(An excerpt from a data file)
▽
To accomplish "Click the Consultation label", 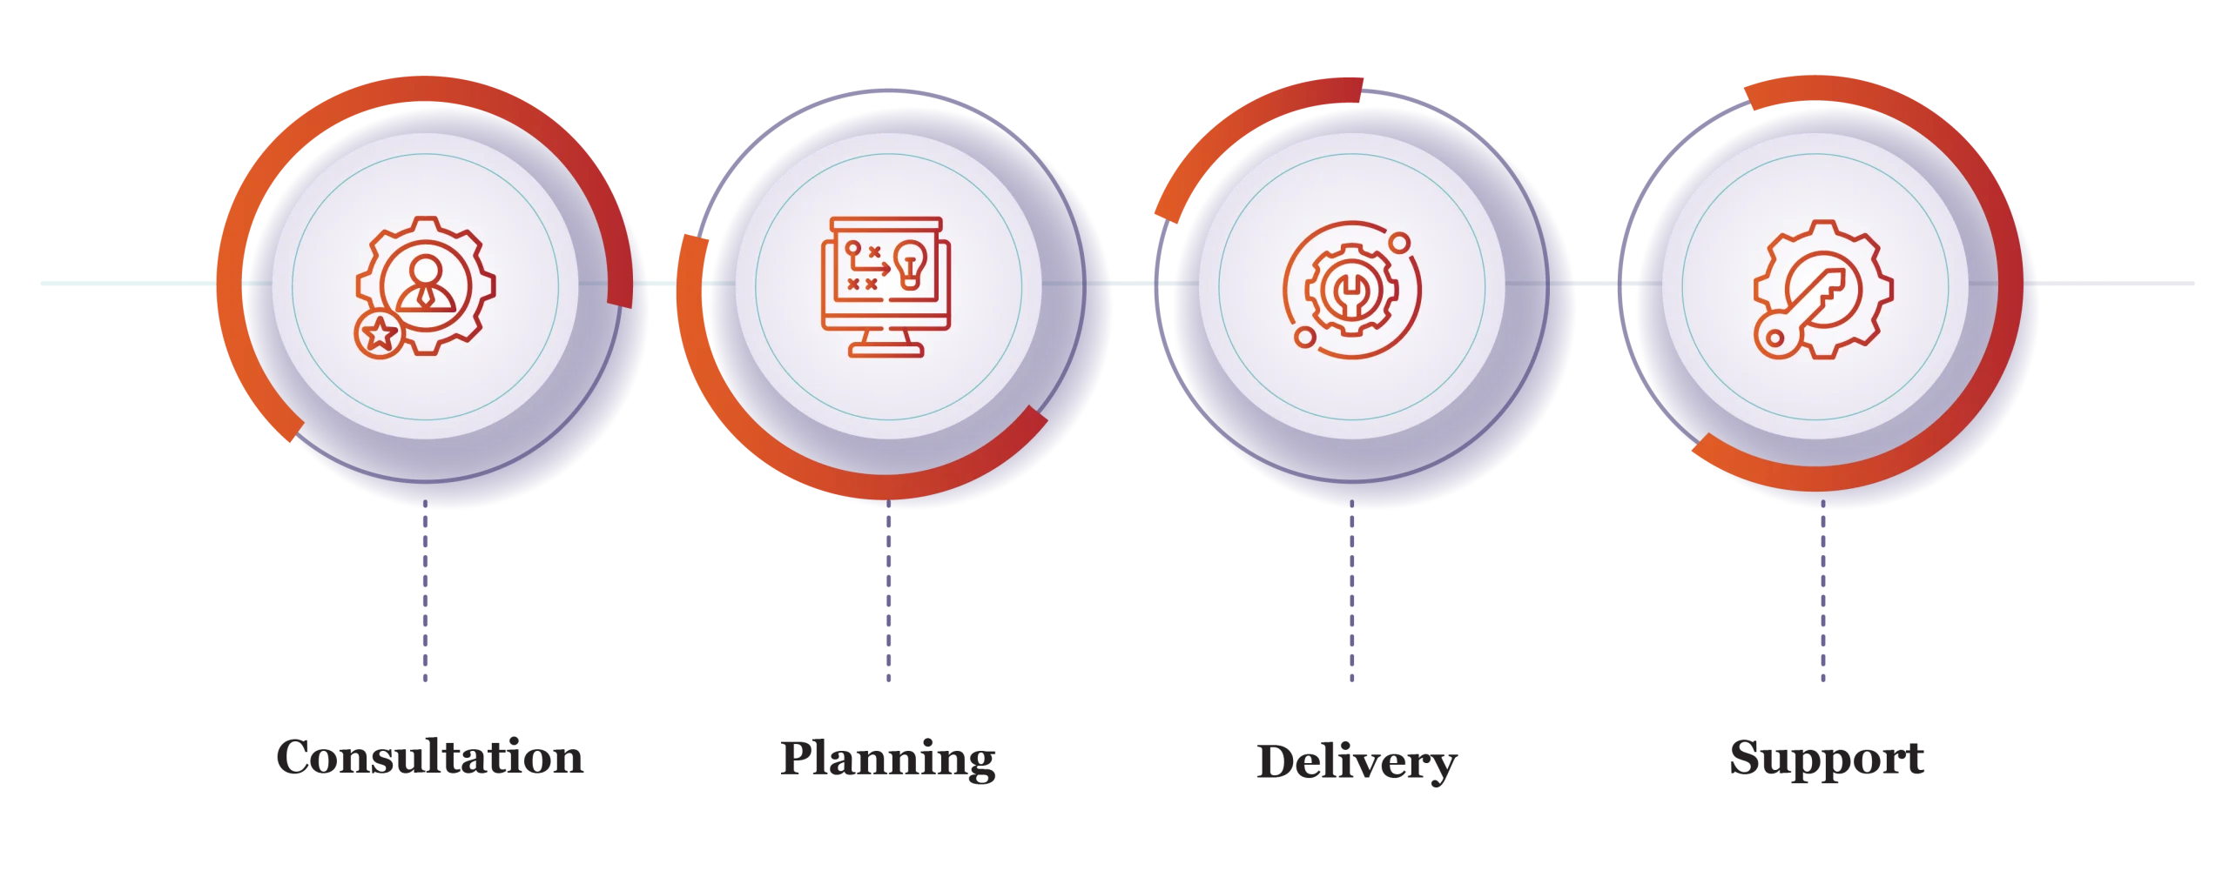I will tap(428, 760).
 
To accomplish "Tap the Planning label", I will tap(887, 760).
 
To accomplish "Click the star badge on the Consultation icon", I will tap(379, 332).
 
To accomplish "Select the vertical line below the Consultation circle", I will tap(425, 600).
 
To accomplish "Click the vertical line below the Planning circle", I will tap(887, 600).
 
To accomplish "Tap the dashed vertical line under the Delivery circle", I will tap(1351, 600).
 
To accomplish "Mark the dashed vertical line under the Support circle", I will tap(1822, 600).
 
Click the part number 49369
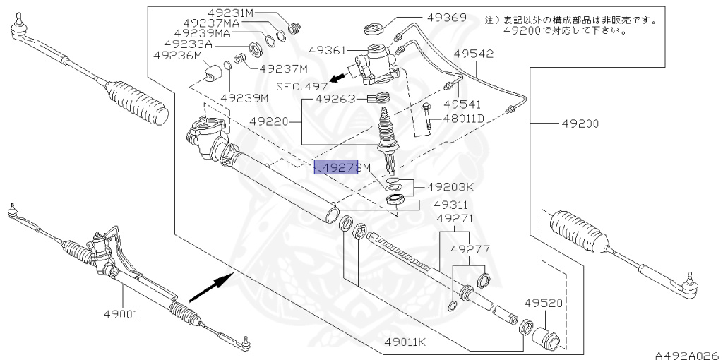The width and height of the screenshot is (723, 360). (447, 18)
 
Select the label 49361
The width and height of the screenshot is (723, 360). (328, 50)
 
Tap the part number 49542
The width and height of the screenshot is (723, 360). (473, 54)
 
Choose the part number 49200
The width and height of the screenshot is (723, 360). (580, 124)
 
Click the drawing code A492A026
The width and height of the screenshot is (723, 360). (686, 353)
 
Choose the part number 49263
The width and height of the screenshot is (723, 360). (335, 99)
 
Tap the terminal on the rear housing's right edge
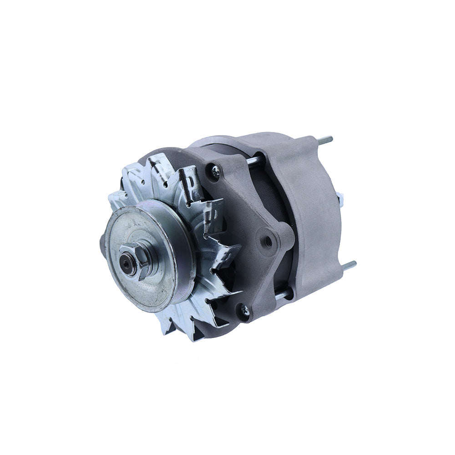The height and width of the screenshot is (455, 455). (340, 197)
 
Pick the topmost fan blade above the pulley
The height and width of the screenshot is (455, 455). (157, 164)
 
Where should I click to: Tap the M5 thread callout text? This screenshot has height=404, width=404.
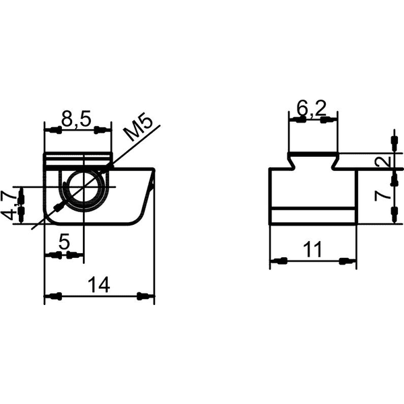pos(137,129)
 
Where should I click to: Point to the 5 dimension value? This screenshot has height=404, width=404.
pos(64,242)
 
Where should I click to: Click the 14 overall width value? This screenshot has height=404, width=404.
pos(99,284)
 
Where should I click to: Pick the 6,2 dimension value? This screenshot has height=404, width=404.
pos(311,108)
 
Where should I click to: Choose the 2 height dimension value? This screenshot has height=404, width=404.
pos(384,162)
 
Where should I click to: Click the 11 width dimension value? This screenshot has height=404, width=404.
pos(312,249)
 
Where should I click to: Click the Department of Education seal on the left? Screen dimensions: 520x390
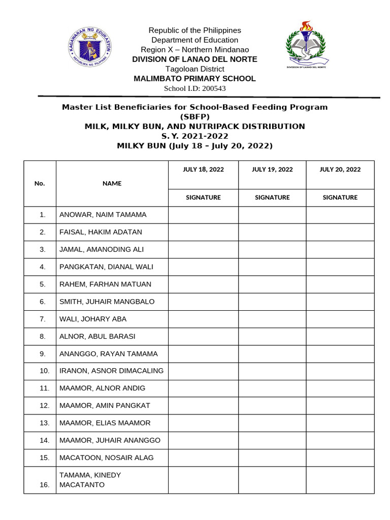click(x=90, y=47)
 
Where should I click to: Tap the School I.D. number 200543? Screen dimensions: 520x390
click(x=194, y=88)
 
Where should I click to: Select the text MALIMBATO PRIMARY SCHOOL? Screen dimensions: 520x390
click(x=194, y=79)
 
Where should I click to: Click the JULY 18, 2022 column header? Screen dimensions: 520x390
click(x=203, y=170)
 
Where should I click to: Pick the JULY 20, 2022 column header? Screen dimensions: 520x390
click(x=340, y=170)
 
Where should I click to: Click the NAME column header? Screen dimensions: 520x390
click(x=112, y=183)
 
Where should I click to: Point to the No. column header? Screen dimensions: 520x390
click(x=40, y=183)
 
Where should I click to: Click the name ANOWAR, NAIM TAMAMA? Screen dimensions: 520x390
click(x=103, y=215)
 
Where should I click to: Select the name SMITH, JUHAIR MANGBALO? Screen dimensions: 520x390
click(x=107, y=302)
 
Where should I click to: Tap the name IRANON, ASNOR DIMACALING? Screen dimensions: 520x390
click(x=112, y=371)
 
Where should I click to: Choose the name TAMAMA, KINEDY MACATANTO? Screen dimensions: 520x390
click(x=90, y=480)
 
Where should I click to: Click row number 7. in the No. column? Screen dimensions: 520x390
click(x=43, y=319)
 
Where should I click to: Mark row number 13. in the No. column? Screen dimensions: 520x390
click(x=44, y=423)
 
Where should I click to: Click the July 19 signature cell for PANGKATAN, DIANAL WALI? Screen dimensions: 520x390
click(x=272, y=267)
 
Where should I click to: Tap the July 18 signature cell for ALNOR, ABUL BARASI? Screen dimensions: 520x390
click(x=203, y=336)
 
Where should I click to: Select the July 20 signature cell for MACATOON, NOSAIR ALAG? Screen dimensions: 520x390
click(x=340, y=458)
△
Pick out and copy each line of the records above that contains the word "Select". The match is case-sensitive.

To accomplish "Select the vertical line below the Consultation circle", I will tap(425, 600).
Select the label 49361
Where should I click to: Select the text MALIMBATO PRIMARY SCHOOL? Screen dimensions: 520x390
Where should I click to: Select the name SMITH, JUHAIR MANGBALO? Screen dimensions: 520x390
Where should I click to: Select the July 20 signature cell for MACATOON, NOSAIR ALAG? Screen dimensions: 520x390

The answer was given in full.